The following data indicate the results of a nonscientific survey of 15 friends and family members. Each person was asked to state approximately how many pairs of shoes (5, 10, ..., 30+) he or she owns. For each category, the data show the number of females in that category and the total number of people in that category:
data shoes; input Shoes Females N; datalines; 5 0 1 10 1 3 15 1 2 20 3 4 25 3 3 30 2 2 ;
ods graphics on; proc logistic data=shoes plots(only)=roc; ods select ROCcurve; model Females / N = shoes / outroc=roc; run;
Notice that the graph has a subtitle that indicates the area under the ROC curve. If you want to check the result yourself, the points on the ROC curve are contained in the ROC data set:
proc print data=roc; var _1mSpec_ _Sensit_; run;
I used these points in my previous blog post. You can refer to that post to verify that, indeed, the area under the ROC curve is 0.88, as computed by the SAS/IML implementation of the trapezoidal rule.

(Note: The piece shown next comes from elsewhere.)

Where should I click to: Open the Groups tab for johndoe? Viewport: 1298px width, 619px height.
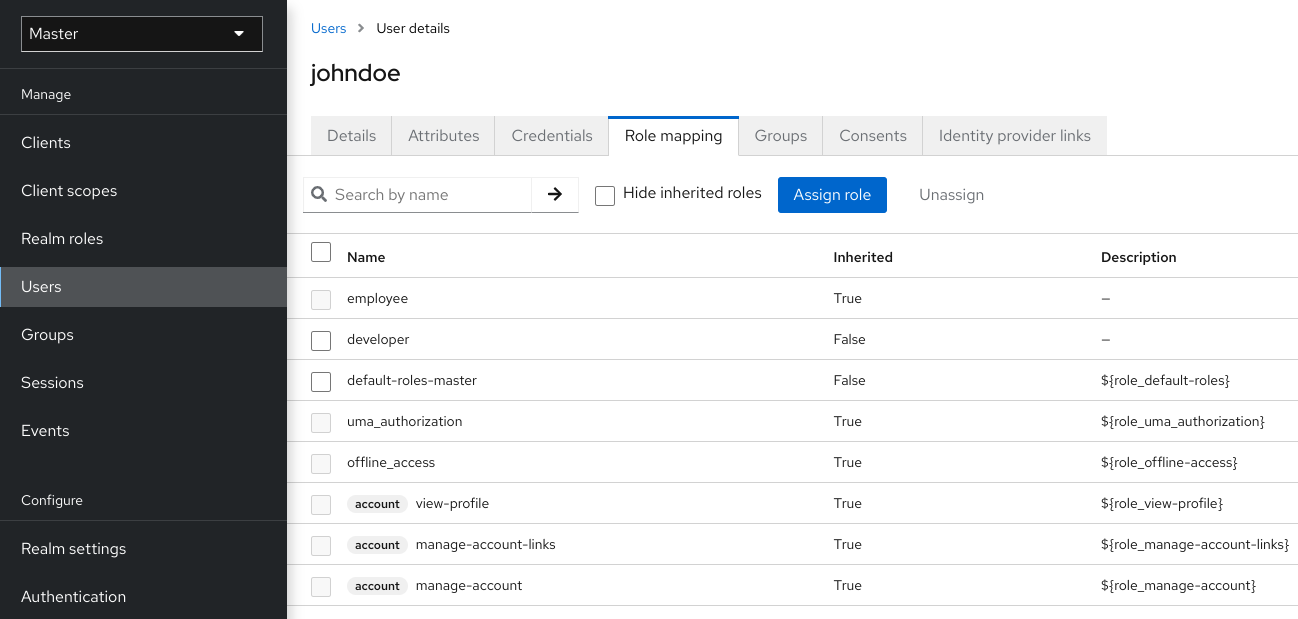[780, 135]
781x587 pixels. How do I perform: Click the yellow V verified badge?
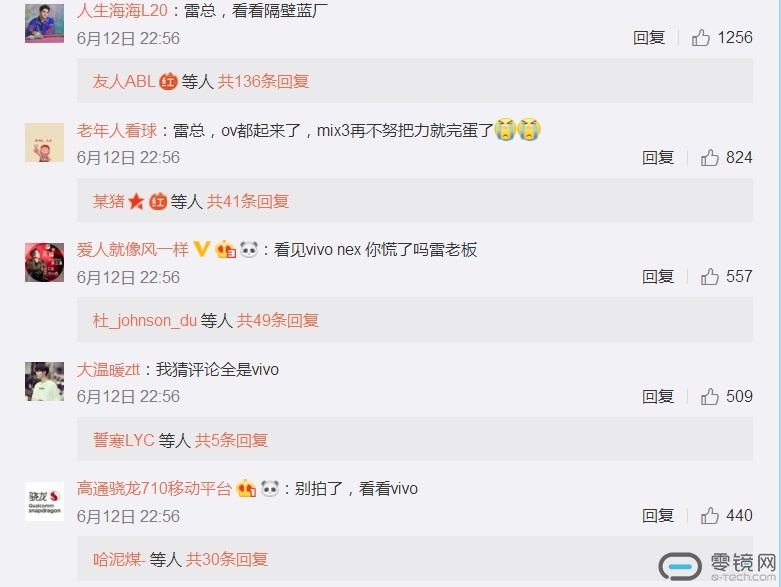click(201, 248)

By the way, the area under the ROC curve is closely related to another statistic: the Gini coefficient. Murphy Choy writes about computing the Gini coefficient in SAS in a recent issue of VIEWS News, a newsletter published by members of the international SAS programming community. The Gini coefficient is related to the area under the ROC curve (AUC) by the formula G = 2 * AUC – 1, so you can extend the program in my previous post to compute the Gini coefficient by using the following SAS/IML statement:
Gini = 2 * TrapIntegral(x,y) - 1;
How well does the number of shoes predict gender in my small sample? The answer is "moderately well." The logistic model for these data predicts that a person who owns fewer than 15 pairs of shoes is more likely to be male than female. A person with more than 20 pairs of shoes is likely to be female. The area under the ROC curve (0.88) is fairly close to 1, which indicates that the model discriminates between males and females fairly well.
The logistic model is summarized by the following plot (created automatically by PROC LOGISTIC), which shows the predicted probability of being female, given the number of pairs of shoes owned. Notice the wide confidence limits that result from the small sample size.